[YOUR INSTRUCTIONS]: Within the material below, how many lines include the word "search"? Only the number should be given.

[EXTRACTED ENTRIES]:
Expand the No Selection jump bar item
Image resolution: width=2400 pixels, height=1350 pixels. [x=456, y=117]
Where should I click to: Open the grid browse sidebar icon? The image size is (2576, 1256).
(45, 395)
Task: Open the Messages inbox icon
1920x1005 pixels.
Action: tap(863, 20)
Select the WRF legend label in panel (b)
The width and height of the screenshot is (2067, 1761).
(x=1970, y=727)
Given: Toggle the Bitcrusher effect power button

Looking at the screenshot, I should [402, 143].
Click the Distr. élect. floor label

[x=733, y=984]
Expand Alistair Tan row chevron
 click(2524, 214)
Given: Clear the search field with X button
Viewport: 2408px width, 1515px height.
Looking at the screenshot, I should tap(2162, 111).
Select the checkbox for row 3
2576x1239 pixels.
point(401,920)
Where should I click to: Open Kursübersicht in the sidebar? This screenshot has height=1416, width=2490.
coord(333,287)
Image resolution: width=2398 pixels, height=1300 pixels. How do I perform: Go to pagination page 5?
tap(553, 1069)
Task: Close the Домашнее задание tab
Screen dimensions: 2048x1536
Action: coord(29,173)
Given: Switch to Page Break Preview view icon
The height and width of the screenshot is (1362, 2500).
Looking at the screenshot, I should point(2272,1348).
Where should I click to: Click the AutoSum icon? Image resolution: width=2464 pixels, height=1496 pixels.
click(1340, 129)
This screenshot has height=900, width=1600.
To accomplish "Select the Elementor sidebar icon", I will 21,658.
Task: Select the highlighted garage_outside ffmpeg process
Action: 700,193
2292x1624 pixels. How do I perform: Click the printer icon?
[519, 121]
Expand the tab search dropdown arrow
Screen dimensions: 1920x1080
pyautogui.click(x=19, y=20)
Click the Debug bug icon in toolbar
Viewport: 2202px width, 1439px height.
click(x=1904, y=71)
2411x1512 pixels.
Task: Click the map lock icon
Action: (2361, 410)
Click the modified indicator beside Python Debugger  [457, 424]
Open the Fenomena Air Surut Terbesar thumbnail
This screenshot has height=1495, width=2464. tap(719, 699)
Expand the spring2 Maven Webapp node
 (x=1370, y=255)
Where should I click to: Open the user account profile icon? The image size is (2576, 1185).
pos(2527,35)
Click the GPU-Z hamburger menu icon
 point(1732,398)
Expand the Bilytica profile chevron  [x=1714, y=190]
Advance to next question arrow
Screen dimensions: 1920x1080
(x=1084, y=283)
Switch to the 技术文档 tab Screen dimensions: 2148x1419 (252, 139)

[EXPECTED ANSWER]: 2